Case Studies
These case studies show Feedback Loops in practice, not in theory.
They are intentionally: - imperfect - constrained - people-dependent - occasionally uncomfortable
Each one demonstrates a different failure mode - and what changes when you apply discipline at the right point in the process.
This is not success theatre. It’s recognition-based learning.
Case Study #1 - Eclectic Cheese Shop
How Not to Do Things Properly
A deliberately absurd, Monty Python–esque case study designed to make one point unmistakably clear:
When problems are poorly understood, organisations respond with noise instead of action.
You’ll see the same problem play out three different ways:
1. Chaos and misinterpretation
2. Partial structure with bad assumptions
3. Clear thinking that actually moves things forward
This case study is short, memorable, and intentionally ridiculous - because bad problem handling often is.
What this one teaches - Why jumping to solutions creates nonsense - How miscommunication compounds as problems move “up” - What clarity looks like by contrast
Case Study #2 - HarborView Services
The Professional Failure
A more grounded scenario familiar to most IT teams:
“Can you add a button that does the thing we talked about last month?”
This case study explores what happens when work begins without a stable problem definition - and how teams end up shipping something that technically works while still failing the business.
It’s funny in a painful, recognisable way.
What this one teaches - How vague requests turn into expensive rework - Why “just build it” feels fast but isn’t - What breaks when decisions are never actually made
Case Study #3 - USA Clay Target
A Full Green-Path Run (PPE → PRDs)
A real organisation.
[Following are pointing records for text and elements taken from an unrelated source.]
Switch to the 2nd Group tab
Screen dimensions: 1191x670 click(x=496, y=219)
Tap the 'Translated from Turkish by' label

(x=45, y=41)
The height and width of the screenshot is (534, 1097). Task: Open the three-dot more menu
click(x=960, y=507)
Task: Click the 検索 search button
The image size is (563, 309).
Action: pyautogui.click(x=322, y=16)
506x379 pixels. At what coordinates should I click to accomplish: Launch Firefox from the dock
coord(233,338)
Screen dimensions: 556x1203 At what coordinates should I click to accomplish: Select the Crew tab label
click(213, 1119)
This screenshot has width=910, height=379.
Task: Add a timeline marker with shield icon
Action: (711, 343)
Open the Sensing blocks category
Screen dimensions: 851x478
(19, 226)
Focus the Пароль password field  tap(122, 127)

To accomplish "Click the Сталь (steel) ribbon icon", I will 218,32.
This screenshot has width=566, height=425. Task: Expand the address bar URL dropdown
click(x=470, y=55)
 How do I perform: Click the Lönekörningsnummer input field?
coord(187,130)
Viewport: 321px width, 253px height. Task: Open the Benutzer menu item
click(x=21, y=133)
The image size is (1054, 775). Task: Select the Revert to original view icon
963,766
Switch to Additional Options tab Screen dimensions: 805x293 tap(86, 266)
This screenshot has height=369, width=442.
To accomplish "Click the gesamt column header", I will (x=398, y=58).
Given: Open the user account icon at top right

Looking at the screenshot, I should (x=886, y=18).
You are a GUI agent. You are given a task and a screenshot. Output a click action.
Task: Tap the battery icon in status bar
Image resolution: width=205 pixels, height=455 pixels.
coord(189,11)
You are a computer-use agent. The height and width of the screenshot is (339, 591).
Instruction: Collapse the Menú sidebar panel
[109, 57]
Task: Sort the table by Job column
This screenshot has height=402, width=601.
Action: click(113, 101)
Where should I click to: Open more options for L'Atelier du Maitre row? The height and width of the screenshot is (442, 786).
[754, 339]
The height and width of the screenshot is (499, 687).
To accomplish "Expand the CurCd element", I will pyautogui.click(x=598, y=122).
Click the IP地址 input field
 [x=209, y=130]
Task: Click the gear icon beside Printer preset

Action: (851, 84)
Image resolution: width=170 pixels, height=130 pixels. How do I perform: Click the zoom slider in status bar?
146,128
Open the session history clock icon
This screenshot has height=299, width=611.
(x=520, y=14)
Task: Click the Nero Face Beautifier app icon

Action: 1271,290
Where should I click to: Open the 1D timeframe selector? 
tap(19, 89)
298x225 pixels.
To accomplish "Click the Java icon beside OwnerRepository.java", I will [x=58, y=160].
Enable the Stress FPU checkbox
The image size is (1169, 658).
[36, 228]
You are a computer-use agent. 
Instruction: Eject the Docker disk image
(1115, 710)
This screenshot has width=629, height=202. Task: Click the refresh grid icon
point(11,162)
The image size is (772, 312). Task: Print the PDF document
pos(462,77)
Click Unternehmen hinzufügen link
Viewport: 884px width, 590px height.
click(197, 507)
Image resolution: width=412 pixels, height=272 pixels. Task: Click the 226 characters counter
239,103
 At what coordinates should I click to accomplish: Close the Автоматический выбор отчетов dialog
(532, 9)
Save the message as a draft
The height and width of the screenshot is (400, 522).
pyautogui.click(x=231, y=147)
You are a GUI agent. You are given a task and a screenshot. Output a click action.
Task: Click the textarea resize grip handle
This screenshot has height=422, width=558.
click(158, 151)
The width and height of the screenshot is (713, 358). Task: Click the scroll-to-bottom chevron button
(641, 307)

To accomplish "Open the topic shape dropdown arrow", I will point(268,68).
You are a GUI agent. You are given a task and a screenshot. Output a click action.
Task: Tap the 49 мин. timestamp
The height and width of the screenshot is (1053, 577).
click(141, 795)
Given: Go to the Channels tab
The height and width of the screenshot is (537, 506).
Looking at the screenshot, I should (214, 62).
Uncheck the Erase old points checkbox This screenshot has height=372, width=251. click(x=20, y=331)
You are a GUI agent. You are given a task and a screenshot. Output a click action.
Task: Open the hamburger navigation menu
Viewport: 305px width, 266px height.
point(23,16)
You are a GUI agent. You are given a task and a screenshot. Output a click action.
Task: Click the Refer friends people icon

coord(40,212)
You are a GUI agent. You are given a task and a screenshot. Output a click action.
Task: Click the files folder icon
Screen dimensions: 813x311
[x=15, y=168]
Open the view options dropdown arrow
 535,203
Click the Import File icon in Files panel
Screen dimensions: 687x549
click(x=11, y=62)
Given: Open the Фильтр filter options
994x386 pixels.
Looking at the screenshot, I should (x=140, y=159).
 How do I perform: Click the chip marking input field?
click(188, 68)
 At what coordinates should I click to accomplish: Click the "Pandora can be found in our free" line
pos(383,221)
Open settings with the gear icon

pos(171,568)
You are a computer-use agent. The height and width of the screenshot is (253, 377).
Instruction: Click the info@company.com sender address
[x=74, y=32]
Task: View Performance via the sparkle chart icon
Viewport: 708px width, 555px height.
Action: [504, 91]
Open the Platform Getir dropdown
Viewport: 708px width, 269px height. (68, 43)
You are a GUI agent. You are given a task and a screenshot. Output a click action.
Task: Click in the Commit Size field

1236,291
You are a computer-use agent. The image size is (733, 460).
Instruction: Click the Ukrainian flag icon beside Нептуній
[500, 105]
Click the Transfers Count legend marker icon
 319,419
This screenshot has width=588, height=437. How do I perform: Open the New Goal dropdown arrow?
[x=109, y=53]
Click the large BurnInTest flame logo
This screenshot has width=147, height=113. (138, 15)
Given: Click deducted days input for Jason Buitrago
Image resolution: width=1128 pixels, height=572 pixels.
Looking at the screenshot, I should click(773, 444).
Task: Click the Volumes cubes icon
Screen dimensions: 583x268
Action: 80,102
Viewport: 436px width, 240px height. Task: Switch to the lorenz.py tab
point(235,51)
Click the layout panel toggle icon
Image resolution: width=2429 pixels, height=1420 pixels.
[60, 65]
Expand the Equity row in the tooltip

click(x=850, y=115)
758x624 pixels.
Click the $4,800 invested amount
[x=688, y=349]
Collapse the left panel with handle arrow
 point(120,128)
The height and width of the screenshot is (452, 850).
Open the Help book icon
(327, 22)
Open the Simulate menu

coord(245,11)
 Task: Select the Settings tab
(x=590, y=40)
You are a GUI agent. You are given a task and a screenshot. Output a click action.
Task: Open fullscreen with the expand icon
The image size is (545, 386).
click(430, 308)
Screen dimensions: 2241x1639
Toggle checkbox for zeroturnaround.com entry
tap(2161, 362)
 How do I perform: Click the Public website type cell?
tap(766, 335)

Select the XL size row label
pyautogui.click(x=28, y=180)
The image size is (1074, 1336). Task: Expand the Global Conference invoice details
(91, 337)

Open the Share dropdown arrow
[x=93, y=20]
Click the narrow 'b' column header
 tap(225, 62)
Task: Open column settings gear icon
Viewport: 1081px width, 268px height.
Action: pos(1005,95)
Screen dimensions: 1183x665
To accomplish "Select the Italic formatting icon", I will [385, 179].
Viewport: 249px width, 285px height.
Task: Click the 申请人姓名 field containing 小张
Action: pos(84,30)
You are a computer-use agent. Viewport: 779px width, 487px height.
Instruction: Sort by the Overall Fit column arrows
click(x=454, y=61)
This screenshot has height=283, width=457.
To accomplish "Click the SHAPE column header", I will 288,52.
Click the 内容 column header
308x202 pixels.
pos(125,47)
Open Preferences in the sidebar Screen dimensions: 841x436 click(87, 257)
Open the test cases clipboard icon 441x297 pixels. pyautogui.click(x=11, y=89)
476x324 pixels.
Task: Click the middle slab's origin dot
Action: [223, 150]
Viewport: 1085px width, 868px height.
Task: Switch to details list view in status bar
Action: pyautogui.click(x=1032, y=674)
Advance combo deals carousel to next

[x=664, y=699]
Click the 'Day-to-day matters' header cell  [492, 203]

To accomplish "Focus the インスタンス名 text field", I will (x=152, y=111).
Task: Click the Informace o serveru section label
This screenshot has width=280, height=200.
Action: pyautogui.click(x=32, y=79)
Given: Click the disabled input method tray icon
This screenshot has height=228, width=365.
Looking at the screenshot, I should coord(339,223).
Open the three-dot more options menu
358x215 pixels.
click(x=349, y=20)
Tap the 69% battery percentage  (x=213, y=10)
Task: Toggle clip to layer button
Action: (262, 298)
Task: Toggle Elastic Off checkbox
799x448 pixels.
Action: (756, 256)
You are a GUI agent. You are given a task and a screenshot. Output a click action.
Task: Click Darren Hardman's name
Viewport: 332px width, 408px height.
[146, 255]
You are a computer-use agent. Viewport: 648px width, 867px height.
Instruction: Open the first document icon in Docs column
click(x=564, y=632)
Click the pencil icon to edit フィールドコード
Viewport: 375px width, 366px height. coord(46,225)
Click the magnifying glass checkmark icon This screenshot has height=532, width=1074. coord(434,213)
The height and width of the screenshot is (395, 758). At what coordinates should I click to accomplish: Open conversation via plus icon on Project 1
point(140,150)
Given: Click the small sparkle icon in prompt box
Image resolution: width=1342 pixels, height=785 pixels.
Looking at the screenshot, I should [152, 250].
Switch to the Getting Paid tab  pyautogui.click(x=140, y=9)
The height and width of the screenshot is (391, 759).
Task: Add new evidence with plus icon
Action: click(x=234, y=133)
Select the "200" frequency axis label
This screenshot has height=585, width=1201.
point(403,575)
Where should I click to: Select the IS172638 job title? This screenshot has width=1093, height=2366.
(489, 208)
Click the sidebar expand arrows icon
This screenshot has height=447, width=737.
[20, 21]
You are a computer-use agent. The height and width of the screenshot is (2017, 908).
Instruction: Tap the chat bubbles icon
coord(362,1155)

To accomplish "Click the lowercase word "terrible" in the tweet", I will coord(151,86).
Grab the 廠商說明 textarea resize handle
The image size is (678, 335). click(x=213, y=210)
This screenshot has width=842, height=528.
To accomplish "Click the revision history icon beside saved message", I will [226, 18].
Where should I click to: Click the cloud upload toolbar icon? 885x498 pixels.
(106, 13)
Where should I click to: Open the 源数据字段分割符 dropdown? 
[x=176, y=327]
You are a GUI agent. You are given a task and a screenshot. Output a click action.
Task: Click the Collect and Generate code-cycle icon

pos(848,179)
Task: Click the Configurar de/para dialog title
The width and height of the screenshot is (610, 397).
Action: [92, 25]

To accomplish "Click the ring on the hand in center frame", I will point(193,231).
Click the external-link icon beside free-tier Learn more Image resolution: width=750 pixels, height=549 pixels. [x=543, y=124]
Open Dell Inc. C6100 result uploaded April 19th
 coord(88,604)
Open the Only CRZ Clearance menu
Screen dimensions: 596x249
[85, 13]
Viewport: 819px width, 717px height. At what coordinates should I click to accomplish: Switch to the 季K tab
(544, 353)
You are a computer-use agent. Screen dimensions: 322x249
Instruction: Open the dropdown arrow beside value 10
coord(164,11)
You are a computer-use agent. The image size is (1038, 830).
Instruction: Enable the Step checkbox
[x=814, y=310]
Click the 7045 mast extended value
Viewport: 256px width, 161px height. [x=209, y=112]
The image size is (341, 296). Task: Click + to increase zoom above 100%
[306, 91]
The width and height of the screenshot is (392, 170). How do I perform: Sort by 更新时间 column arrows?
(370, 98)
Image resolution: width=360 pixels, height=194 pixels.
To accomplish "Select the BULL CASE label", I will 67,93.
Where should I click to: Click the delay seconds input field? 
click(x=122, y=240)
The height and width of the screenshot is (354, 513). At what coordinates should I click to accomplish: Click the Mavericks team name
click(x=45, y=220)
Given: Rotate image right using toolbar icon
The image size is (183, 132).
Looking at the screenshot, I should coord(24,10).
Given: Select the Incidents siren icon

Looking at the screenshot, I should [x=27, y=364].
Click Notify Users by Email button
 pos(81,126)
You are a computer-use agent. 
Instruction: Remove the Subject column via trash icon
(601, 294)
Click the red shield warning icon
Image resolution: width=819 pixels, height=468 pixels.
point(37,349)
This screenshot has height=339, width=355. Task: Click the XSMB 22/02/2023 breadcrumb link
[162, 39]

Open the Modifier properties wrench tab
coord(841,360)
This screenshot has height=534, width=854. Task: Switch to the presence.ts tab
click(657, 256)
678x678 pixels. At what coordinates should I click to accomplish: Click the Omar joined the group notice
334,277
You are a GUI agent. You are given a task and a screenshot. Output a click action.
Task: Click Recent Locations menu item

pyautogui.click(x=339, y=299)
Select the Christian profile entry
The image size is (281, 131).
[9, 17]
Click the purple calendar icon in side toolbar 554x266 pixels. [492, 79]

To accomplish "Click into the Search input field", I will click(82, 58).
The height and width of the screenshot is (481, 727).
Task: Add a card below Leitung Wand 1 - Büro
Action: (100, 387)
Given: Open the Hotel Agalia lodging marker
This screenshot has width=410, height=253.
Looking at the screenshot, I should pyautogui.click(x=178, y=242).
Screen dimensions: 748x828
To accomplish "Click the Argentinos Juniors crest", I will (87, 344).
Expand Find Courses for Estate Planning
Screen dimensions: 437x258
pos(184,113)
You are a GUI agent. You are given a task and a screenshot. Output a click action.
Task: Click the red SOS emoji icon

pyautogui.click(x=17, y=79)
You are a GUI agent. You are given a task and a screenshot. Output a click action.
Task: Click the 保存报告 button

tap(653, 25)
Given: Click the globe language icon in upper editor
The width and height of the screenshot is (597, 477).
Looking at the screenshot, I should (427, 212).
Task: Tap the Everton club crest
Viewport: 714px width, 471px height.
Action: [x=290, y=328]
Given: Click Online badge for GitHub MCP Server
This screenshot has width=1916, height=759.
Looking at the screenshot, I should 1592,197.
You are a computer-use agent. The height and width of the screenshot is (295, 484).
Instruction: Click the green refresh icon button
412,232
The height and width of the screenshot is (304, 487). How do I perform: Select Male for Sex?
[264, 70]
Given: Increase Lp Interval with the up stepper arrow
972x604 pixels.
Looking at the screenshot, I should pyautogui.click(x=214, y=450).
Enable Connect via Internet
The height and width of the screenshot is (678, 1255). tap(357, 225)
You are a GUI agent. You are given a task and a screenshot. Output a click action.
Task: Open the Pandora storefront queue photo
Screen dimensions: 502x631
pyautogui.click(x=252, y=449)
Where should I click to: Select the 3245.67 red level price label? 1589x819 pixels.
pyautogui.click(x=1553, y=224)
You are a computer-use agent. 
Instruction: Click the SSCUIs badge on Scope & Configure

A real operational risk. A real mess.
This end-to-end case study walks through a clean, disciplined run of Feedback Loops, from the initial Pain Point Entry through multiple PRDs generated from a single problem.
No heroics.
No transformation narrative.
Just correct thinking under real-world constraints.
The case study intentionally stops at PRDs - because once requirements are stable, the remaining work is execution.
What this one teaches - How one problem produces multiple outcomes - Why multiple PRDs are normal (and healthy) - How to make funding and deferral decisions explicit - Where Feedback Loops is designed to stop
How to Read These
You don’t need to read these in order.
- Start with Eclectic Cheese Shop if you want the intuition.
- Start with HarborView Services if you want recognition.
- Start with USA Clay Target if you want depth.
All three point to the same conclusion:
Most delivery problems are decision problems - and they show up long before code is written.